According to The New England Journal of Medicine, it is generally known that serendipity had an essential role in the creation of the primary pharmaceutical classes, notably in the field of psychiatry. This principle also applies to psychedelics and ketamine.
After hundreds of years of human use of psychedelic fungi and plants for healing purposes, human experience guided by educated chance led to the 1943 discovery of the psychoactive effects of lysergic acid diethylamide (LSD), a pivotal event in the history of psychedelic medicine in the West that sparked a wave of clinical research and application in the 1950s and 1960s.
The first paper in English regarding LSD was written by two American psychiatrists motivated by psychoanalysis, who described it as “disturbing the barrier of repression” to promote psychotherapy. Because LSD had such powerful effects, British psychiatrist Humphry Osmond invented the term “psychedelic” by combining the ancient Greek word for “soul” with a modified version of the verb meaning “to reveal.”

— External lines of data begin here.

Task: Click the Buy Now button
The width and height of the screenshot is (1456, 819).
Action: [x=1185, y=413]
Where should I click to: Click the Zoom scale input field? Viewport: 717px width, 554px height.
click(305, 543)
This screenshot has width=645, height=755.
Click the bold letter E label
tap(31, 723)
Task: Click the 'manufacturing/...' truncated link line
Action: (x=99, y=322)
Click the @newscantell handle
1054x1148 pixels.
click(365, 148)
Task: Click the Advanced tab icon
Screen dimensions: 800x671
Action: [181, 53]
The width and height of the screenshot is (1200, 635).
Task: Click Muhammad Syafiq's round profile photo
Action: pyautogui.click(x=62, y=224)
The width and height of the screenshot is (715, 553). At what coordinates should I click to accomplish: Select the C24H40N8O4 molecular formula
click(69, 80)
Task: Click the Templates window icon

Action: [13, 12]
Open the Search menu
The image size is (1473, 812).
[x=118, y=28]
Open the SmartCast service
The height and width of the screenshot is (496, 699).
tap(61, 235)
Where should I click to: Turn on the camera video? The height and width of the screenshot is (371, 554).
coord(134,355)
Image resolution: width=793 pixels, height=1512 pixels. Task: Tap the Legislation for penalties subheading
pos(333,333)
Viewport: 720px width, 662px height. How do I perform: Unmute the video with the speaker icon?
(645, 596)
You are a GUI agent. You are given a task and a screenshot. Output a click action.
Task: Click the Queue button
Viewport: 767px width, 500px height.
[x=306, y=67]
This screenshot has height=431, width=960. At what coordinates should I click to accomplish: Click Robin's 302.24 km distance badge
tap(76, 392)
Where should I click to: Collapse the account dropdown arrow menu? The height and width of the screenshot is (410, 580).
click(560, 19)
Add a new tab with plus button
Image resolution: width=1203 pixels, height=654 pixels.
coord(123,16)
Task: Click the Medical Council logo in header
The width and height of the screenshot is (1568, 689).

Recent decades of study have laid the groundwork for our understanding of psychedelic substances’ biological effect, with studies indicating a critical signaling function at the serotonin 2A receptor.
While both the head-twitch response and prepulse inhibition are compassionate, they are nonspecific indications of psychedelic activity; also, the head-twitch reaction has extremely poor face validity for identifying psychedelic activity in individuals. Although prepulse inhibition is more reliable, it cannot distinguish between different types of psychedelics; this is particularly troublesome when dealing with serotonergic psychedelics.
Despite being a selective agonist at the 5-HT2A receptor (R), -70 has no preferential affinity for that receptor over the 5-HT2B or 5-HT2C receptors. This is crucial since, as revealed by Kaplan inhibiting 5-HT2C receptors has been linked to antidepressant effects. All recent clinical trials with traditional psychedelic medications (i.e., 5-HT2A receptor agonists) have included psychological assistance or altering the subject’s environment.
The strong neuroplastic effects of psychedelic drugs imply a comparable, if not greater, context dependency of effects than seen in animal models with nonpsychedelic serotonergic pharmaceuticals. Experiential and extra-pharmacological factors of therapeutic response, such as emotional release, psychological insight, and therapeutic rapport, have been revealed in the current human response modeling study. 4,5 Rodents might be studied utilizing several learning paradigms and environmental modification strategies.
It is critical to understand that the pharmaceutical industry has largely abandoned mental health research due to the failure of prior forward (e.g., rodent-to-clinic) translational efforts to produce novel psychiatric medications.